Cruces de alto voltaje
El discurso estuvo interrumpido por constantes choques con las bancadas del kirchnerismo y la izquierda. Milei utilizó estas interrupciones para lanzar sus frases más punzantes, logrando el vitoreo de sus seguidores en las bandejas superiores. "No pueden aplaudir porque se les escapan las manos en bolsillos ajenos", ironizó cuando el recinto se sumió en abucheos.
El mandatario fue un paso más allá al referirse a la situación judicial de la ex vicepresidenta: "Sigan con las operetas. La gente sabe que son unos mentirosos. ¡Por eso tienen a su líder presa!
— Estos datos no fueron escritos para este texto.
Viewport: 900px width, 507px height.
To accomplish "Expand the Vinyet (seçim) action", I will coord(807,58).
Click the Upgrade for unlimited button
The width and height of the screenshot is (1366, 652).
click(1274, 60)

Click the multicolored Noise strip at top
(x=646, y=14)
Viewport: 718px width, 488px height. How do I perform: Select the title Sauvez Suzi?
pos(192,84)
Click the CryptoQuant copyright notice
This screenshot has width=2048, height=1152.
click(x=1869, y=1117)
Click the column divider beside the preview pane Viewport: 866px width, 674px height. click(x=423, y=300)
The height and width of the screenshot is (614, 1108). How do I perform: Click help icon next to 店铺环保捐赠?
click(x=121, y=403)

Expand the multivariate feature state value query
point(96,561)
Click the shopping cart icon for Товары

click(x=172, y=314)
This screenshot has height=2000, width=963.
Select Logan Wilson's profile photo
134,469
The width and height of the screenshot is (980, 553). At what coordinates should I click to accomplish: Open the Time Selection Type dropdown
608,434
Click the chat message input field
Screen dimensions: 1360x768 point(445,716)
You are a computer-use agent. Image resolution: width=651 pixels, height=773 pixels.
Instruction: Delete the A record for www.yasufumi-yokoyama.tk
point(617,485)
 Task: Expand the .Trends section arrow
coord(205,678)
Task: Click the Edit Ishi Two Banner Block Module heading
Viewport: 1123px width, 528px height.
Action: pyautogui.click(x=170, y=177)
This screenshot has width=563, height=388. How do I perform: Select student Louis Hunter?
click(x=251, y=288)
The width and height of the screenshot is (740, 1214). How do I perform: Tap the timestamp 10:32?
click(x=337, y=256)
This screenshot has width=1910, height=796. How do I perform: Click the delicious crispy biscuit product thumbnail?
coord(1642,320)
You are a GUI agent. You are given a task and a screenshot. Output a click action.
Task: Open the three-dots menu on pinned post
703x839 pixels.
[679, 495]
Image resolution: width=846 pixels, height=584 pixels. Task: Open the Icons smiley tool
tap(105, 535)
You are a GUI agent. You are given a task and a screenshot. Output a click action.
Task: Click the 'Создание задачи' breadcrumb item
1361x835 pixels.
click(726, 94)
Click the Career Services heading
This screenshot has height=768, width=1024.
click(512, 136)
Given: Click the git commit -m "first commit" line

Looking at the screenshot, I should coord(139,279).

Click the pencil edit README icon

Y va a seguir presa por la causa de los cuadernos, por el memorándum de Irán y por Vialidad, porque es una chorra".
En un giro histórico de 21 años, Milei celebró el nuevo acuerdo comercial con Estados Unidos, contraponiéndolo con la influencia de Hugo Chávez en la región. "Nos querían convencer de que no nos llevaban a Cuba o Venezuela", enfatizó, marcando la alineación absoluta con el bloque occidental.
El mandatario ratificó que su guía es "la moral como política de Estado", asegurando que Argentina inició la mayor transformación de su historia bajo un esquema de "transparencia y orden de mérito".